A Popular History of France from the Earliest Times, Volume 4 eBook

This eBook from the Gutenberg Project consists of approximately 572 pages of information about A Popular History of France from the Earliest Times, Volume 4.

After the encyclopaedist of the middle ages come, naturally, their philosophers.  They were numerous; and some of them have remained illustrious.  Several of them, at the date of their lives and labors, have already been met with and remarked upon in this history, such as Gerbert of Aurillac, who became Pope Sylvester II., St. Anselm, Abelard, St. Bernard, Robert of Sorbon, founder of the Sorbonne, and St. Thomas Aquinas.

[Illustration:  St. Thomas Aquinas and Abelard——­140]

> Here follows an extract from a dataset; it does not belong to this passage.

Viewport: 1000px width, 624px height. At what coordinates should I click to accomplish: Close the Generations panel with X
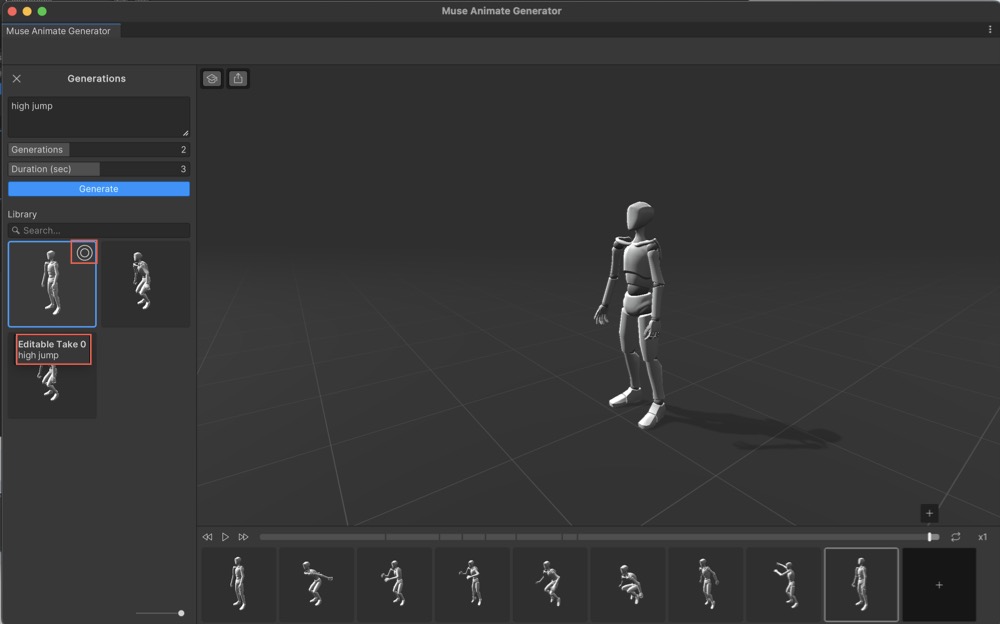[x=16, y=79]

To these names, known to every enlightened man, might be added many others less familiar to the public, but belonging to men who held a high place in the philosophical contests of their times, such as John Scot Erigena, Berenger, Roscelin, William of Champeaux, Gilbert of La Poree, &c.  The questions which always have taken and always will take a passionate hold of men’s minds in respect of God, the universe, and man, in respect of our origin, our nature, and our destiny, were raised and discussed, from the eleventh to the fifteenth century, if not with so much brilliancy, at any rate with as much boldness and earnest thought, as at any other period.  The middle ages had, in France, their spiritualists, their materialists, their pantheists, their rationalists, their mystics, and their sceptics, not very clear or refined in their notions, but such as lacked neither profundity in their general view of the questions, nor ingenious subtilty in their argumentative process.  We do not care to give in this place any exposition or estimate of their doctrines; we shall simply point out what there was original and characteristic in their fashion of philosophizing, and wherein their mental condition differed essentially from that which was engendered and propagated, in the sixteenth century, by the resuscitation of Greek and Roman antiquity.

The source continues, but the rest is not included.